Stored Views : User defined 3dview presets. Update 24/05/11

Stored Views

User defined views, pov, layers and display presets.

Update : 24/05/11

Script : space_view3d_stored_views.py ( to place in your addon folder )
Release : 0.2.2

New in 0.2.2 :

  • References to objects are still valids even if the object’s name has changed
  • Checks on data import : i.e. : check if object referenced exists
  • Improved (hopefully fixed) logic for previous / toggle
  • support for trunk build (changed api in r36710)
  • misc. UI tweaks (import/export are no longer ina pop-up menu)
  • stored views name display in 3d view (experimental)
  • wiki and tracker urls

New in 0.2 :

  • Quadview support (limited : can only save the upper right viewport status)
  • Import settings from another scene (images below)
  • Import / Export settings to .blsv files + preset folder

Video demo:

Where and what is saved :
Stored Views can be accessed in the property panel of the 3d view.
It has 4 modes of operation, depending on which the following are saved or restored:

  • POV - Point of view

[LIST]

  • point of view, obviously

  • perspective mode: perspective, orthographic or camera

  • field of view : lens

  • clipping: start and end

  • view lock : center of rotation, cursor or object

  • Layers

  • visible scene or view layers

  • layers lock : determining if scene or views layers are visisble

  • Display

  • viewport shading : textured, solid, wireframe or boundbox

  • show only render setting

  • show outiline selected setting

  • show relationship lines setting

  • grid settings : show and settings

  • axis visibility

  • material mode: texture face, multitexture or glsl

  • texture solid setting

  • quadview settings (0.2)

  • View

  • all of the pov, layers and display settings

[/LIST]

Import / Export :
As of 0.2, stored views can also be imported/exported to a .blsv file (largely inspired from Theme Manager from Crouch). Settings can also be imported from an another scene. You can also choose to replace the current settings or append to them.
As 0.2.2, import/export might be filtered according to the differents modes

View name display :
View name display can be toggled in the option subpanel. If the current 3d view status is different from the last set stored views the name will disappear. Furthermore, an indicator appear into the list to show which stored view is currently selected.

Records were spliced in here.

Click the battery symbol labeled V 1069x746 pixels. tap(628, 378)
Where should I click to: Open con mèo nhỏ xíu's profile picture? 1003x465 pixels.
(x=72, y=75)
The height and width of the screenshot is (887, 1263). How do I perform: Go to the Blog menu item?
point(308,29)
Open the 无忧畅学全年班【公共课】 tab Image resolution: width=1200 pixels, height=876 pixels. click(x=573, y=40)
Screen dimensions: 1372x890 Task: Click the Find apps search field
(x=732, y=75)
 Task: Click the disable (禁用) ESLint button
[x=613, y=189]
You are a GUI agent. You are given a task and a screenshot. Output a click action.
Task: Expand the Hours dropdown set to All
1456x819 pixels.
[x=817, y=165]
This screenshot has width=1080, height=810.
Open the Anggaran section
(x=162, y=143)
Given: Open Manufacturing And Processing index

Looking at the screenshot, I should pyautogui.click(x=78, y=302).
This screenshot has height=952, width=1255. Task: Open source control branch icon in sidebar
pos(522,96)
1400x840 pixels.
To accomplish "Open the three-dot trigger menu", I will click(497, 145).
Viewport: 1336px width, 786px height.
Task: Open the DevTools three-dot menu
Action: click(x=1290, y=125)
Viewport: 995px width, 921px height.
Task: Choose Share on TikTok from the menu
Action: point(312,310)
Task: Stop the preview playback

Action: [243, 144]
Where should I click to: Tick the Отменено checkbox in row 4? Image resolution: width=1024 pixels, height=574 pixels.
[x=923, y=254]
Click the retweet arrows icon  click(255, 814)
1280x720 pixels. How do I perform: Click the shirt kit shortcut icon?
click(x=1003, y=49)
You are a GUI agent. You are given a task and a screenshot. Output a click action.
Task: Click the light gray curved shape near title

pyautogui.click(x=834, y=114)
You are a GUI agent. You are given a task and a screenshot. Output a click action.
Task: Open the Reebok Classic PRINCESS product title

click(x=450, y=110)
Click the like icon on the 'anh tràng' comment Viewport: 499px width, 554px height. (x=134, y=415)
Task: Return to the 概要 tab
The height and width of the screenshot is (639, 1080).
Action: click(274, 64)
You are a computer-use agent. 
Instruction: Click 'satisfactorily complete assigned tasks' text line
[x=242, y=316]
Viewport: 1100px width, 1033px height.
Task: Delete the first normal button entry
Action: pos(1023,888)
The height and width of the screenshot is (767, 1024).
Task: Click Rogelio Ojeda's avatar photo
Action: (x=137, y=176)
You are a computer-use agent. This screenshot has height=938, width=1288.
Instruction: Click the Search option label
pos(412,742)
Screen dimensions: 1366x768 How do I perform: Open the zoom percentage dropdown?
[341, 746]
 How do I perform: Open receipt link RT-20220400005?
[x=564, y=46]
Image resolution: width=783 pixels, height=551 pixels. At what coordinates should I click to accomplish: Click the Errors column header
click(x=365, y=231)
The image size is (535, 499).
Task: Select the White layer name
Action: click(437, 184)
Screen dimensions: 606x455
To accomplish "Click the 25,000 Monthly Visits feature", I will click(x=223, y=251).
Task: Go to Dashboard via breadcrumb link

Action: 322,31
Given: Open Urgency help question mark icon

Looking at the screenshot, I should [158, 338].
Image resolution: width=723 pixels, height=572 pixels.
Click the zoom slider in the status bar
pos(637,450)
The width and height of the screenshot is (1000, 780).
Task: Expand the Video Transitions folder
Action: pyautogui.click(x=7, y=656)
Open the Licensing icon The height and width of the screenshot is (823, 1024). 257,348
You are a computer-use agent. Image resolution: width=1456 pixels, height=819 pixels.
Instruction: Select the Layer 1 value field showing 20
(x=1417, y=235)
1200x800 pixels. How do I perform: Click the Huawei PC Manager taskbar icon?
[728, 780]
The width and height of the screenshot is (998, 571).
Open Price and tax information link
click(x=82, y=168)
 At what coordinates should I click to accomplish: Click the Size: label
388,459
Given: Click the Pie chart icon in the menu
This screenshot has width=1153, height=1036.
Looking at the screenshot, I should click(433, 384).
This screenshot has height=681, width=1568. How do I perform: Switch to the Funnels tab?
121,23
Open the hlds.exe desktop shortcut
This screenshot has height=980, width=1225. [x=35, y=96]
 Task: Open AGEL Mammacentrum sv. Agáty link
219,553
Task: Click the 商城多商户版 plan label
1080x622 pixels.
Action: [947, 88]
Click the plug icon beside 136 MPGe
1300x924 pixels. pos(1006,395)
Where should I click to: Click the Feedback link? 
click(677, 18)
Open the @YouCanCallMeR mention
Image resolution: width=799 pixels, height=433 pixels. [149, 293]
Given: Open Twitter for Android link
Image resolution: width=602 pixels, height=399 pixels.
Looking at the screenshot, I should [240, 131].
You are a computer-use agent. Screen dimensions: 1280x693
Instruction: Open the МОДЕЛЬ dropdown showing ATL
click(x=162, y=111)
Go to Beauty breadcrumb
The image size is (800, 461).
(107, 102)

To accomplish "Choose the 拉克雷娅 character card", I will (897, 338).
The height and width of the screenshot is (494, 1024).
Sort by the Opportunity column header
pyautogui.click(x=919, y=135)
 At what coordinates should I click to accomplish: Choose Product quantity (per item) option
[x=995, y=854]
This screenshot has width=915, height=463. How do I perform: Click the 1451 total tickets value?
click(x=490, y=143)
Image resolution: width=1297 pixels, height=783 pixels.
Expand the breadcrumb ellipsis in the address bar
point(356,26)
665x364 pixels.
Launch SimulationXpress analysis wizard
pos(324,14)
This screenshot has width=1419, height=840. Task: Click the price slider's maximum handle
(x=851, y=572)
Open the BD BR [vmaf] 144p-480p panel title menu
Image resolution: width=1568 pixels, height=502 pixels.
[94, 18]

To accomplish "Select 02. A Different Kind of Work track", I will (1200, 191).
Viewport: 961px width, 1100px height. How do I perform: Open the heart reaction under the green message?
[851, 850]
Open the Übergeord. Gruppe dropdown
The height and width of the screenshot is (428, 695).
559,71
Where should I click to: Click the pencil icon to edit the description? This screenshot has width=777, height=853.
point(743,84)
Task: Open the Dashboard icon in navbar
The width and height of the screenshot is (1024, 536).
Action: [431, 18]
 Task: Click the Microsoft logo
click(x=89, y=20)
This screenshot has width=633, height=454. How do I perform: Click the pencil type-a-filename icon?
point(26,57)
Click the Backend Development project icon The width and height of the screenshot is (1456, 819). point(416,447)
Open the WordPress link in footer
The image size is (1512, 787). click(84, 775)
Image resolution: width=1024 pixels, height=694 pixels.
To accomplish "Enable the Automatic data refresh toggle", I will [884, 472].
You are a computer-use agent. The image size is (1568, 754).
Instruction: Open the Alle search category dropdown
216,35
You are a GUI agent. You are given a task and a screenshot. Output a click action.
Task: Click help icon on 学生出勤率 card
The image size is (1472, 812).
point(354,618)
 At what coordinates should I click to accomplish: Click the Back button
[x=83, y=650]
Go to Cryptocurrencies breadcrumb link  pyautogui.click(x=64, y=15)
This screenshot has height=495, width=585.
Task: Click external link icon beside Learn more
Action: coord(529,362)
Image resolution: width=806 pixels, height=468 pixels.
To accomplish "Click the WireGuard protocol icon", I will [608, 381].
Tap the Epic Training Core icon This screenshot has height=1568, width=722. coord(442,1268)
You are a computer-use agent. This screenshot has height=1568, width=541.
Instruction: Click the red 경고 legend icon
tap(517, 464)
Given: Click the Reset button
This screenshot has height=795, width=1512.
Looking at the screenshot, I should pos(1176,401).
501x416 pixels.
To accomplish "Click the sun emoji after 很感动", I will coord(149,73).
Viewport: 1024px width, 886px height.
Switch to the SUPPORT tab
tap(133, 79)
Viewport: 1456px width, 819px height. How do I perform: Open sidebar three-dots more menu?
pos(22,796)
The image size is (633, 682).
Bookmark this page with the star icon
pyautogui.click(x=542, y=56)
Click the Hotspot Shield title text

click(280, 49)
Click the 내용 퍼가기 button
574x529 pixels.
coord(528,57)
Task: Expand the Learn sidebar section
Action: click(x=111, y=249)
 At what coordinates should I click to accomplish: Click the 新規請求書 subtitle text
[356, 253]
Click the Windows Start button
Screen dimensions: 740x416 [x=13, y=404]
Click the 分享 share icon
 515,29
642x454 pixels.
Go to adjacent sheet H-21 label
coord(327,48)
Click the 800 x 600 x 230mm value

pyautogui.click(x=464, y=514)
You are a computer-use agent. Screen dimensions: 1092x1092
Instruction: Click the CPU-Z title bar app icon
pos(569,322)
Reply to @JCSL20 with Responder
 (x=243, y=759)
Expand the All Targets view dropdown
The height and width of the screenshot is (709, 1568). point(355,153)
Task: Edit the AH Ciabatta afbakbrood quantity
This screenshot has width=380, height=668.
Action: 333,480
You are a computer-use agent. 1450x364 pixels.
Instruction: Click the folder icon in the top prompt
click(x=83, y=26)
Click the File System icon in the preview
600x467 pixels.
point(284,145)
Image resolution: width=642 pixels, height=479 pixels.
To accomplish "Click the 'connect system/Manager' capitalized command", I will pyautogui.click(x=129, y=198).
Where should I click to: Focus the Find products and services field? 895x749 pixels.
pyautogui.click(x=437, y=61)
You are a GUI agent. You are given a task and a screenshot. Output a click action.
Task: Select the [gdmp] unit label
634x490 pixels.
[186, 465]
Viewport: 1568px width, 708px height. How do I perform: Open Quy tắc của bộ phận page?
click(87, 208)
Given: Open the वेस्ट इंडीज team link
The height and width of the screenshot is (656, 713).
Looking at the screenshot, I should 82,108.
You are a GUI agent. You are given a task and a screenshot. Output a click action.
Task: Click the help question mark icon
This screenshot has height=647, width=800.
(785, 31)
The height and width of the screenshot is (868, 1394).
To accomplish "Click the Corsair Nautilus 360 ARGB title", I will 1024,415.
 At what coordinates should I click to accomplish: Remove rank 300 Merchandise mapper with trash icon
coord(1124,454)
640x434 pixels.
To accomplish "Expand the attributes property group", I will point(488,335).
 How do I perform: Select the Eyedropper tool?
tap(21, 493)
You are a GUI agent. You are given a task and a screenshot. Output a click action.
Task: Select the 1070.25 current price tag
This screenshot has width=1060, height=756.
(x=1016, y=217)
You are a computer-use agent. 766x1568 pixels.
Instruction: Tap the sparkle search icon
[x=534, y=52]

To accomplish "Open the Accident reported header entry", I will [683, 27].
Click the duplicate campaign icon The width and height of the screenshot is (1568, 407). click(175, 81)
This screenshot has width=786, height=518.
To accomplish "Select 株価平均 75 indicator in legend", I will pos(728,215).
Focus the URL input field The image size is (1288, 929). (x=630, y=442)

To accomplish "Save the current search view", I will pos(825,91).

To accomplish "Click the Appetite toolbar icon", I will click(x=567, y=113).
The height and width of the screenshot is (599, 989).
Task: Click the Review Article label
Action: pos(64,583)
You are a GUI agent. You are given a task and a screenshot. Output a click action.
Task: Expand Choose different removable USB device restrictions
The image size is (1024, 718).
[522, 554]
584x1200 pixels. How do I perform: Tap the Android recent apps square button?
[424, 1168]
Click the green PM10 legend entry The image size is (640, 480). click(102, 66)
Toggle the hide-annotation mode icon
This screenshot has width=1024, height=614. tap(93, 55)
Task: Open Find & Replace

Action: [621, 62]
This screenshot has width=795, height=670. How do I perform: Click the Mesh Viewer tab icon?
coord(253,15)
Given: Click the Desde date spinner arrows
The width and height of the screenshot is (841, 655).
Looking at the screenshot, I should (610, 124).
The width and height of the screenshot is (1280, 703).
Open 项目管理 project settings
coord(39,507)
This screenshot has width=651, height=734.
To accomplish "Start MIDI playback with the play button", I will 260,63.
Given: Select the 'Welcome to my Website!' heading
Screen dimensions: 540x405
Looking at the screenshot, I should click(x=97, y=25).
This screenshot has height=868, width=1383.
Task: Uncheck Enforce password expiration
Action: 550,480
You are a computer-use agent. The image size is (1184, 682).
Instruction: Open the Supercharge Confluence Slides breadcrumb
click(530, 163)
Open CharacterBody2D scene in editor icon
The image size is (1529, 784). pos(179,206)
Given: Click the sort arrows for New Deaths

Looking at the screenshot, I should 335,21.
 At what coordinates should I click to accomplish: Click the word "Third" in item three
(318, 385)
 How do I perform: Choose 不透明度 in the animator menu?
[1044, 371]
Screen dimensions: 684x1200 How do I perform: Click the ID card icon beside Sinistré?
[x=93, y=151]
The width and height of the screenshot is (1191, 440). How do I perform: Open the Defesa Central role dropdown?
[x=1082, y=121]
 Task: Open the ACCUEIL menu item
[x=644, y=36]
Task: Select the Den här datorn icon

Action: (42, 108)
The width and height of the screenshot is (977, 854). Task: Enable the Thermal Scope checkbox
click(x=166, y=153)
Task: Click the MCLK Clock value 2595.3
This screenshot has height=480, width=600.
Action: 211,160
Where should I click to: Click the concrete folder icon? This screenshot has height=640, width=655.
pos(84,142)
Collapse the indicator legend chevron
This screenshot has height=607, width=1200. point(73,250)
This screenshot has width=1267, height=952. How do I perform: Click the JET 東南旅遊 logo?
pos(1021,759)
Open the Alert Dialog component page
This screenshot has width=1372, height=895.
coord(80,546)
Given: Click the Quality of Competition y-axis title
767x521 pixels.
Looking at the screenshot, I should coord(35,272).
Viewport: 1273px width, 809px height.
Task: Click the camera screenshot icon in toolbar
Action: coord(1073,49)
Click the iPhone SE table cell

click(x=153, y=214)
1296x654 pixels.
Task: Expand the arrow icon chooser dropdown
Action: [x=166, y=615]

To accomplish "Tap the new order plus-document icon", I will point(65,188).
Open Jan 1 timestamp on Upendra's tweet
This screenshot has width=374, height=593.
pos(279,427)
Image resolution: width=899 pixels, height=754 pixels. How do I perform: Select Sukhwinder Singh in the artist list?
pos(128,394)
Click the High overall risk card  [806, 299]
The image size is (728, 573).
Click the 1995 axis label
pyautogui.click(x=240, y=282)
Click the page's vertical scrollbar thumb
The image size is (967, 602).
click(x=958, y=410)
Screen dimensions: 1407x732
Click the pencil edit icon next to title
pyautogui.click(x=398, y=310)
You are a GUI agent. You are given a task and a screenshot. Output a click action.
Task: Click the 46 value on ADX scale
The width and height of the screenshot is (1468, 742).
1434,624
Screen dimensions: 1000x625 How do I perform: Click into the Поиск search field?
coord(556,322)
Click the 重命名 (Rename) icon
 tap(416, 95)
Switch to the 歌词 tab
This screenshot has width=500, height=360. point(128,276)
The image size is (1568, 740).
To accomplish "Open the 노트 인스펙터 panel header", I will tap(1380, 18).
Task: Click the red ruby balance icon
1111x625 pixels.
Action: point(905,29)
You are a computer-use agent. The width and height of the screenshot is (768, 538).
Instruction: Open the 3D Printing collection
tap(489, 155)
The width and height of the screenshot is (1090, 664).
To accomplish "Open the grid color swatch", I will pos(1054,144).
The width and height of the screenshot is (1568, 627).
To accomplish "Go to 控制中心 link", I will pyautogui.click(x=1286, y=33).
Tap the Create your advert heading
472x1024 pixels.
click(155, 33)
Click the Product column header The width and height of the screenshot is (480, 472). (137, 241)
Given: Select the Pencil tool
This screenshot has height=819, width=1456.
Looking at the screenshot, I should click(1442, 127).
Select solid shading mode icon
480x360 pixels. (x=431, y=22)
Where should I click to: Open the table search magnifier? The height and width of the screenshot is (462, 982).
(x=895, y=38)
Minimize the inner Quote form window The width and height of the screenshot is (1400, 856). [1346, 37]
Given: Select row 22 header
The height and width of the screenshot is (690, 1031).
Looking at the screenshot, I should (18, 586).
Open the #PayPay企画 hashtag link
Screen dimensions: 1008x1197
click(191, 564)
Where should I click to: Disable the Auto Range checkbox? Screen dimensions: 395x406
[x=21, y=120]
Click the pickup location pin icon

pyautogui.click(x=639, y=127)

Warning : this feature is still experimental. But if you try and blender crash, I’m interested in knowing what you did to make it crash (console output would be nice)

Know limitations / Bugs :

  • Quad view limited support (I didn’t find where’s it stores all the data…)
  • stored views name display in 3d view is still experimental (blender might crash)
3 Likes

beautiful addon! i shall be using this, Thank you. Gets saved with the blend somehow, neat functionality!

In fact, configs are saved in the current scene data. I have to look for a way to import them from a new scene for which you have not copied all the data.
I might, perhaps, code an import/export from/to another .blend or an external file. It depends on the use cases. But i’ll wait for some feedback about that.

Yes, the only thing I can do is check if it is a quad view, and then there’s only data for the upper right viewport. For the other viewports, the only data I can access is their locked , synced and clipped status. Personnaly I don’t use quad view much, but I can still easily add limited support for it.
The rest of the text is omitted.